It’s a commonly accepted practice when designing large scale enterprise applications (or even smaller applications for that matter) to layer your architecture code as well as your application code. ‘Separation of Concerns’, for example separating your business logic from your data access logic, or your presentation logic from your business logic, is a common technique for ensuring that your application code is well defined in terms of it’s responsibilities. This approach give you code that is easier to maintain and easier to debug – if you have a problem with the data access then you know to look in code in your data access layer.

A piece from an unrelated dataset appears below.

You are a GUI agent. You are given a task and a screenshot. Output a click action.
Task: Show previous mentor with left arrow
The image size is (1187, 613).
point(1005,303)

In Java technology based applications it seems like we have become the masters of taking this approach to the nth degree. A typical J2EE web-based system might comprise of:
- Presentation tier:
- coded using JSP pages
- an MVC framework like Struts, to loosely couple the page navigation, control of the page navigation and interaction with adjacent layers: ActionForms as containers for submitted data, Actions for controlling the navigation between pages (using stuts-config.xml) and interface to the next adjacent layer
- Business layer facade: an additional layer to decouple the presentation tier from the business layer technology, to avoid coupling the Struts Actions directly to Session Beans
- Business component layer: implemented using Stateless and Stateful Session beans
- Business layer: the actual business logic itself. Not directly coded inside the Session beans so it can be reused elsewhere where Session Beans are not deployable
- Data Access Layer: code to interact with the database, providing data retrieval and storage facilities.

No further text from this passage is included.